# [Activity]
Write out every single entry exactly.

------ Records shown

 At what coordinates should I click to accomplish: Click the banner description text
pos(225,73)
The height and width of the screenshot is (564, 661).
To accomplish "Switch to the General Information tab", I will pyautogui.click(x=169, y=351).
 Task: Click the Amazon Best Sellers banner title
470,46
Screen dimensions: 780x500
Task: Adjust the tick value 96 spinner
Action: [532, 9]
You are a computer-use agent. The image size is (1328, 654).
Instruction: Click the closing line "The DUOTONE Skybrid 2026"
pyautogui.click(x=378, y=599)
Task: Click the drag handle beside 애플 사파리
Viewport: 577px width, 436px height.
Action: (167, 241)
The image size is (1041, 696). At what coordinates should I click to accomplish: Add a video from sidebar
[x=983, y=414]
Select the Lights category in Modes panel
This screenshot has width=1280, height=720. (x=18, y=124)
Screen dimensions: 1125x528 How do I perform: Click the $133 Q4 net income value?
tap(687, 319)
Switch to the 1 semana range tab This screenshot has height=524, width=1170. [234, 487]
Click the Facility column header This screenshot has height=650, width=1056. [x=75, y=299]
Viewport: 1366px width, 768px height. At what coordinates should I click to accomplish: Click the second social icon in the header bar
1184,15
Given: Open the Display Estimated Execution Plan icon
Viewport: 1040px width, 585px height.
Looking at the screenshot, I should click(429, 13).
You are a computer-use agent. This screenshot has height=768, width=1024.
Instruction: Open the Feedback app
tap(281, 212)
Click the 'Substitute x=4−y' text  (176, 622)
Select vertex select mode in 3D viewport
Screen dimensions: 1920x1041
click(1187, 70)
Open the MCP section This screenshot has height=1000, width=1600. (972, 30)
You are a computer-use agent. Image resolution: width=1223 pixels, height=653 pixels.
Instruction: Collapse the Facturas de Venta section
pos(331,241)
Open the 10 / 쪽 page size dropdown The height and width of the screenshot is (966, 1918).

------------

# [Task result]
 At what coordinates should I click to accomplish: Click the banner description text
pos(225,73)
The height and width of the screenshot is (564, 661).
To accomplish "Switch to the General Information tab", I will pyautogui.click(x=169, y=351).
 Task: Click the Amazon Best Sellers banner title
470,46
Screen dimensions: 780x500
Task: Adjust the tick value 96 spinner
Action: [532, 9]
You are a computer-use agent. The image size is (1328, 654).
Instruction: Click the closing line "The DUOTONE Skybrid 2026"
pyautogui.click(x=378, y=599)
Task: Click the drag handle beside 애플 사파리
Viewport: 577px width, 436px height.
Action: (167, 241)
The image size is (1041, 696). At what coordinates should I click to accomplish: Add a video from sidebar
[x=983, y=414]
Select the Lights category in Modes panel
This screenshot has width=1280, height=720. (x=18, y=124)
Screen dimensions: 1125x528 How do I perform: Click the $133 Q4 net income value?
tap(687, 319)
Switch to the 1 semana range tab This screenshot has height=524, width=1170. [234, 487]
Click the Facility column header This screenshot has height=650, width=1056. [x=75, y=299]
Viewport: 1366px width, 768px height. At what coordinates should I click to accomplish: Click the second social icon in the header bar
1184,15
Given: Open the Display Estimated Execution Plan icon
Viewport: 1040px width, 585px height.
Looking at the screenshot, I should click(429, 13).
You are a computer-use agent. This screenshot has height=768, width=1024.
Instruction: Open the Feedback app
tap(281, 212)
Click the 'Substitute x=4−y' text  (176, 622)
Select vertex select mode in 3D viewport
Screen dimensions: 1920x1041
click(1187, 70)
Open the MCP section This screenshot has height=1000, width=1600. (972, 30)
You are a computer-use agent. Image resolution: width=1223 pixels, height=653 pixels.
Instruction: Collapse the Facturas de Venta section
pos(331,241)
Open the 10 / 쪽 page size dropdown The height and width of the screenshot is (966, 1918).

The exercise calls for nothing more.